→ Material for the task
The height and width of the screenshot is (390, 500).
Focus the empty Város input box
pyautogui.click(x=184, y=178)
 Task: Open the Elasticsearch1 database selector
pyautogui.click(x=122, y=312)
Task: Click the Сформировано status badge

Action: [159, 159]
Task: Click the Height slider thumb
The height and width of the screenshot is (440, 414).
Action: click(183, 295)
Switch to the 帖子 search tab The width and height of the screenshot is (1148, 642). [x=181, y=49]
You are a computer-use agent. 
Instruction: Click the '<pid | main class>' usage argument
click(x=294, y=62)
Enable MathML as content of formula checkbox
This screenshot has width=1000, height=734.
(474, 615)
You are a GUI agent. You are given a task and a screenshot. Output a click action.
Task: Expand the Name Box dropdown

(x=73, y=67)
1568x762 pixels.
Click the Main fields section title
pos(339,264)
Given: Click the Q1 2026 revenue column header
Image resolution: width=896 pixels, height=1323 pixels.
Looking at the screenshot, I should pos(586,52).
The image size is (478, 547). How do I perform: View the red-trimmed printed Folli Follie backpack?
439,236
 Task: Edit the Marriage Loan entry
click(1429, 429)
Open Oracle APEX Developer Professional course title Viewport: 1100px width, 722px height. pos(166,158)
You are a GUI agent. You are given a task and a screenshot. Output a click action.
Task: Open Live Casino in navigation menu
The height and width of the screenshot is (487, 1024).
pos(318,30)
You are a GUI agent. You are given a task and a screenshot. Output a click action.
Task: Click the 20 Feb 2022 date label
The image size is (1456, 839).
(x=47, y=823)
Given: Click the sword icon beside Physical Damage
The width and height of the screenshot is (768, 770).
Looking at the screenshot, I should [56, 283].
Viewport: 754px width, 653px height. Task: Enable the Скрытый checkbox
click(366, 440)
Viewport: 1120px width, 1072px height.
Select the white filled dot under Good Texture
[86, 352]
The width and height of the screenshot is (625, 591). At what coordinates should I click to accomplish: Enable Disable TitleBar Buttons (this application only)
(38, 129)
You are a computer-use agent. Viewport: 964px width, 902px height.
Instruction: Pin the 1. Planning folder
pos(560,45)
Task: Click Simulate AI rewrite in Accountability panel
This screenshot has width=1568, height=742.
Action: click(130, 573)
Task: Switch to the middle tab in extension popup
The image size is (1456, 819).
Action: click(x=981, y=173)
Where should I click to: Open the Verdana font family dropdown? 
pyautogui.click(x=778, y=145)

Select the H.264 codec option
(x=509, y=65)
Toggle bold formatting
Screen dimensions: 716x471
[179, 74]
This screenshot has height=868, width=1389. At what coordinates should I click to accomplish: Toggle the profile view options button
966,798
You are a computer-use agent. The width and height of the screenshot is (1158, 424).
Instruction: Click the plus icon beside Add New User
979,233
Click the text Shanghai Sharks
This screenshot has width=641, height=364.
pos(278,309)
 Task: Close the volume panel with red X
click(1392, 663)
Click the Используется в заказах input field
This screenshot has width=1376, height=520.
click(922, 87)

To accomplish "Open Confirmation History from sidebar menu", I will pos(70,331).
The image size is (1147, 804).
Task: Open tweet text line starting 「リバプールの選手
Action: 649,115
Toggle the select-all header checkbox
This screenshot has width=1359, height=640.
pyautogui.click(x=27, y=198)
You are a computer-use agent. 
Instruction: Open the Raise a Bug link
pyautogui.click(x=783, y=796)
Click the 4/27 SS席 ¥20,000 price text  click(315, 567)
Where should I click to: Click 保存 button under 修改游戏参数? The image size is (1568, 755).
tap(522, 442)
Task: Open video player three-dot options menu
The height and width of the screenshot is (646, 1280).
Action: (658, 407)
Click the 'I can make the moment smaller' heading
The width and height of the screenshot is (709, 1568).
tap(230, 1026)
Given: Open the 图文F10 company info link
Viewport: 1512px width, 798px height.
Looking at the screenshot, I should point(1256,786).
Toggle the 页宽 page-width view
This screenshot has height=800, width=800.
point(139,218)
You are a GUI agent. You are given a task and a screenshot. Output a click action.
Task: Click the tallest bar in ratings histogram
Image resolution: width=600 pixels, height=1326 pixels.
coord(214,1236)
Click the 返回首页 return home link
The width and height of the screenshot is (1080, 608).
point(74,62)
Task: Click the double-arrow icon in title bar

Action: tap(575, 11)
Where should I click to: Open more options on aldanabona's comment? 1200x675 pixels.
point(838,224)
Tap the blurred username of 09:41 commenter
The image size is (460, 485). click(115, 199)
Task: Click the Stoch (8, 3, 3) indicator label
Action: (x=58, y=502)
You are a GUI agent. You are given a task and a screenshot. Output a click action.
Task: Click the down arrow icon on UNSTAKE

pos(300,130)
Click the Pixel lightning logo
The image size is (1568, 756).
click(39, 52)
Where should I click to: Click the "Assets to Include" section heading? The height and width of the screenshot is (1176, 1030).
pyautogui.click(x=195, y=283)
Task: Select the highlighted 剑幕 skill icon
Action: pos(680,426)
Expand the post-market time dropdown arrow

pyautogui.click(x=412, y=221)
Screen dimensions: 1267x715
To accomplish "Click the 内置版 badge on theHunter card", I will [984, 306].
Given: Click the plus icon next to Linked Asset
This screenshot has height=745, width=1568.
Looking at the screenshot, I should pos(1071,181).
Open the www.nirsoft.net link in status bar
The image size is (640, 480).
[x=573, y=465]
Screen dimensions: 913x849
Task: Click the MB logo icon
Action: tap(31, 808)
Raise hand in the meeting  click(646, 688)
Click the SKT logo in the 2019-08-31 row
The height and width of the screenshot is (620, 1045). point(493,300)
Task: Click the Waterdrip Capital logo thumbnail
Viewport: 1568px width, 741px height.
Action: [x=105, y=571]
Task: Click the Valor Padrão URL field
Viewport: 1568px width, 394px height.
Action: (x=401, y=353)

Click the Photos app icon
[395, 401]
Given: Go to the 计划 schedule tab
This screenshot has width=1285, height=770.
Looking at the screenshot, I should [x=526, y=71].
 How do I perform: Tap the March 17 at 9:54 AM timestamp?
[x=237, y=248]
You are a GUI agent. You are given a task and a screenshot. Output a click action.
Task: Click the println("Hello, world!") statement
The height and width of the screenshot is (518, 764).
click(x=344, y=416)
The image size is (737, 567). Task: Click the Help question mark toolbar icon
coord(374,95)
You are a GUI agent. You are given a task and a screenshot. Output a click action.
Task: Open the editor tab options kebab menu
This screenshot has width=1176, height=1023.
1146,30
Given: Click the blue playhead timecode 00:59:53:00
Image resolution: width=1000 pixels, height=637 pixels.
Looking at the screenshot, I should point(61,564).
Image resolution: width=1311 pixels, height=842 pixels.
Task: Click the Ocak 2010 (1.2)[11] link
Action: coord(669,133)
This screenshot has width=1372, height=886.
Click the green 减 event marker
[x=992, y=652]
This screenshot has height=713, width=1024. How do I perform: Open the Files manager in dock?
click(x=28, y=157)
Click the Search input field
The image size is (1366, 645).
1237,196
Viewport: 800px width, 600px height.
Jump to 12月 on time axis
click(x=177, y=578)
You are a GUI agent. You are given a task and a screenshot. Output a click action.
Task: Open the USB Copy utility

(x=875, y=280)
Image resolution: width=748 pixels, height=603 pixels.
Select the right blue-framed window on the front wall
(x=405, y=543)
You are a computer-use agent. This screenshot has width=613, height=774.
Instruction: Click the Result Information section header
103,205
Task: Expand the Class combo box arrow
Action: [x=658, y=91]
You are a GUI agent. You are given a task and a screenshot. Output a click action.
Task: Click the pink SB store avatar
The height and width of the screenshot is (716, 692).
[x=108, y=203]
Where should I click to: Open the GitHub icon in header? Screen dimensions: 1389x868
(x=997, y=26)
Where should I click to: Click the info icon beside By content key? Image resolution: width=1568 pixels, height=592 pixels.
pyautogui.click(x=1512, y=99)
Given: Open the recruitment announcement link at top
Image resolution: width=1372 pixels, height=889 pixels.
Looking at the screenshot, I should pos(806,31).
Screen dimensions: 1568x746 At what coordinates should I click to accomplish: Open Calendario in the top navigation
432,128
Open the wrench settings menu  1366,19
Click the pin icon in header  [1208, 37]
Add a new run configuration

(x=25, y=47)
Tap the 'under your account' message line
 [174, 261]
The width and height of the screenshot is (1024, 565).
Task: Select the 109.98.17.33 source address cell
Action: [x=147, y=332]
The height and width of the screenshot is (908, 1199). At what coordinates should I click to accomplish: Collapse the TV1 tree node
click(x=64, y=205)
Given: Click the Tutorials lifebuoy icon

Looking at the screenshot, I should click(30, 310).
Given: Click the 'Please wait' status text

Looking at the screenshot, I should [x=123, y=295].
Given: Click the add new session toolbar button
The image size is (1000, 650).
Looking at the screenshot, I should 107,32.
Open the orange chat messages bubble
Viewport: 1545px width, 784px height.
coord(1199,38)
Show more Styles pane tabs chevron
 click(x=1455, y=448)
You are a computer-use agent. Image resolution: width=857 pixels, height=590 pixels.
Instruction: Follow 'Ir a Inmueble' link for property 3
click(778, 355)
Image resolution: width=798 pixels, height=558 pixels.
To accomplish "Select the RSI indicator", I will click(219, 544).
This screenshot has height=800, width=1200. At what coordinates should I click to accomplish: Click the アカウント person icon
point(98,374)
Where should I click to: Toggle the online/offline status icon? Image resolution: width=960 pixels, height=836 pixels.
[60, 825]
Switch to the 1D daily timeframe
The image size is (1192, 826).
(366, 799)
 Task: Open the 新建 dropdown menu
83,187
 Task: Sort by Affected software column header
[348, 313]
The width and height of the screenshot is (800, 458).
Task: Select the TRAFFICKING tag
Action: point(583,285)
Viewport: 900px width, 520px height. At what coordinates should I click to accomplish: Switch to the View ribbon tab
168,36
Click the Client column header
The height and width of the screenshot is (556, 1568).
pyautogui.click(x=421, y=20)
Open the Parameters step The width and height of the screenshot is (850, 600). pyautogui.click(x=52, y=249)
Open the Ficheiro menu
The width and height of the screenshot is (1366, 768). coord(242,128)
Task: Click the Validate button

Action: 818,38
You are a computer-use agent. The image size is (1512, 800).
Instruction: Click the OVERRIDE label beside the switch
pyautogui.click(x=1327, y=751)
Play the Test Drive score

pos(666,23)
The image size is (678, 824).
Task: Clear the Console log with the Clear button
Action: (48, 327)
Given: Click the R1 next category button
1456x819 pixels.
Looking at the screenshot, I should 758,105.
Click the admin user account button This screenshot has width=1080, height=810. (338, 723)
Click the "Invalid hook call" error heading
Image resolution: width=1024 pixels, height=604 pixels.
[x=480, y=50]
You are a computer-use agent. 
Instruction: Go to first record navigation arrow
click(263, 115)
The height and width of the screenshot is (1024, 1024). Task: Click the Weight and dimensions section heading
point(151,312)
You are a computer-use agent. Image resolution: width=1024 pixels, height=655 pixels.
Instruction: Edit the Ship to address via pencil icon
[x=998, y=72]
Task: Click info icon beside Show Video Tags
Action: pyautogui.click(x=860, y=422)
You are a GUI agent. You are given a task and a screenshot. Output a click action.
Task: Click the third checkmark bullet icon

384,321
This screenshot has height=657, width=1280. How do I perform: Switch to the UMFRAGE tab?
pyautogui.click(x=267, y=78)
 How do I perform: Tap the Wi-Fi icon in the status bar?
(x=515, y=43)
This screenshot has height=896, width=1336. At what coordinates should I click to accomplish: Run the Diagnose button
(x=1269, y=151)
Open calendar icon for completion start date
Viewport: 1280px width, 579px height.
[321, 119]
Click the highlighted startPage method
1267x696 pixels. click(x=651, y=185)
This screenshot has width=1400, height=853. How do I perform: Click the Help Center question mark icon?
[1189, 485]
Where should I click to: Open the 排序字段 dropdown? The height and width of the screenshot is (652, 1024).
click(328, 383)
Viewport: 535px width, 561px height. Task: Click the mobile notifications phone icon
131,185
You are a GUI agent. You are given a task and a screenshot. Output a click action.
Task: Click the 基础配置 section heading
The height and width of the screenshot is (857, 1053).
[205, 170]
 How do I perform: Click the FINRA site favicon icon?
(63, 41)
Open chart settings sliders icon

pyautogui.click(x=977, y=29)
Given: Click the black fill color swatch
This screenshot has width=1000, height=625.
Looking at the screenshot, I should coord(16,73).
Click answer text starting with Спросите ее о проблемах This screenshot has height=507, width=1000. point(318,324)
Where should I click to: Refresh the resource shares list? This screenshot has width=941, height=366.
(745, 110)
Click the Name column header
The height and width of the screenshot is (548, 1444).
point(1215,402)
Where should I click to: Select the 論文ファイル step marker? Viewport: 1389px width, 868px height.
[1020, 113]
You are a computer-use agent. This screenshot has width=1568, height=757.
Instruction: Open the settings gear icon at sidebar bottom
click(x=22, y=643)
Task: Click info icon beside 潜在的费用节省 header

→ Goal of the exercise
The lines to show are those in the data above that include "computer".

→ Your response
You are a computer-use agent. 
You are a computer-use agent. Viewport: 964px width, 902px height.
You are a computer-use agent. The width and height of the screenshot is (1158, 424).
You are a computer-use agent. 
You are a computer-use agent. This screenshot has width=613, height=774.
You are a computer-use agent. Image resolution: width=857 pixels, height=590 pixels.
You are a computer-use agent. The image size is (1512, 800).
You are a computer-use agent. 
You are a computer-use agent. Image resolution: width=1024 pixels, height=655 pixels.
You are a computer-use agent. This screenshot has width=1568, height=757.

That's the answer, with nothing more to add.